Um dono de lanchonete condenado a pagar R$ 1 milhão em indenização por trabalho infantil e violência sexual contra adolescentes no Espírito Santo foi preso em Minas Gerais. Segundo o Ministério Público do Trabalho (MPT-ES), a prisão ocorreu em Uberlândia no dia 30 de julho. A informação foi divulgada nesta quinta-feira (27).
O comerciante foi condenado ao pagamento milionário em uma ação do MPT-ES, em janeiro de 2025. Segundo o órgão, as vítimas tinham entre 13 e 17 anos e trabalhavam na lanchonete do investigado, localizada em Água Doce do Norte, na Região Norte do Espírito Santo.

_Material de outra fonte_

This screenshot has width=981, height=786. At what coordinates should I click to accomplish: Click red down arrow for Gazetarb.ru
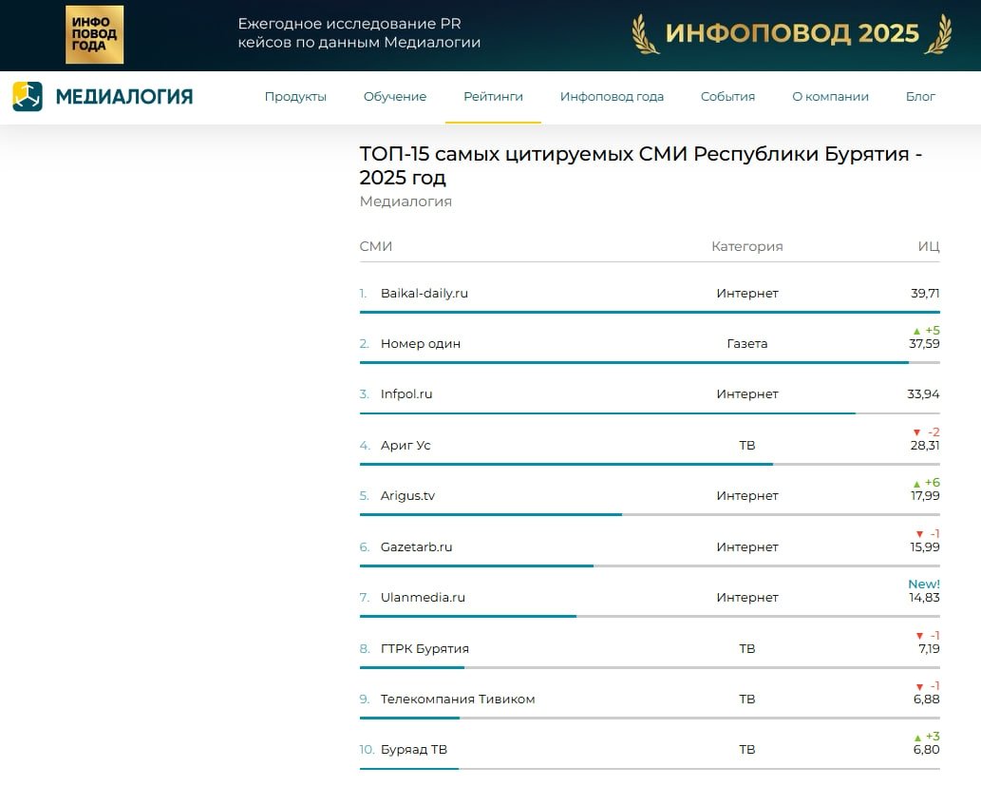(x=918, y=534)
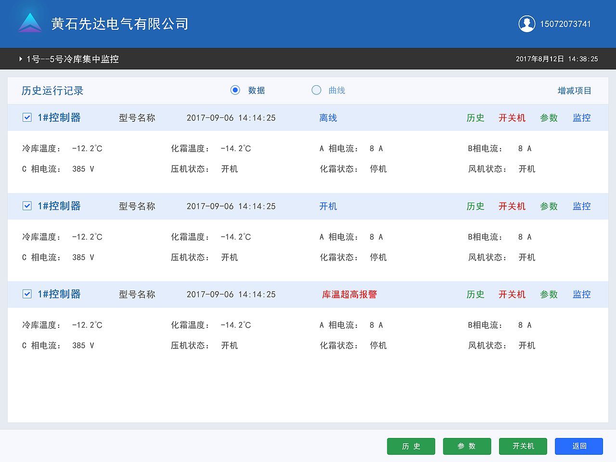Click 历史 on the offline controller row
This screenshot has width=616, height=462.
[x=475, y=117]
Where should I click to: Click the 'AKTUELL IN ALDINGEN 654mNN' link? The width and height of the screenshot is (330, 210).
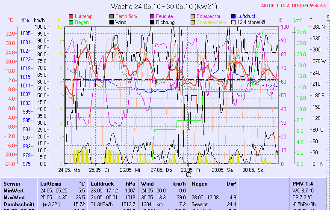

"Durante a investigação, foram reunidos elementos que indicaram que o estabelecimento comercial era utilizado como ambiente para aliciamento, assédio sexual e abusos contra adolescentes em situação de vulnerabilidade socioeconômica", informou o MPT-ES.
Na época, o órgão explicou que não havia pedido a prisão do comerciante por não ter atribuição constitucional para ajuizar uma ação penal. No entanto, destacou que os elementos reunidos durante a investigação foram compartilhados com o Ministério Público Estadual e demais autoridades.
Meses depois, em agosto de 2025, a Justiça decretou a prisão preventiva do comerciante. A partir da decisão, ele deixou o Espírito Santo e passou a ser considerado foragido.
O comerciante foi localizado após trabalhos de cruzamento de dados realizados pelo Grupo de Atuação Especial de Combate ao Crime Organizado (Gaeco), vinculado ao Ministério Público do Espírito Santo (MPES). A prisão contou com a colaboração da Polícia Militar de Minas Gerais e do Gaeco do Ministério Público de Minas Gerais (MPMG).
O nome do preso não foi divulgado para preservar as vítimas, que são menores de idade, conforme determina o Estatuto da Criança e do Adolescente (ECA).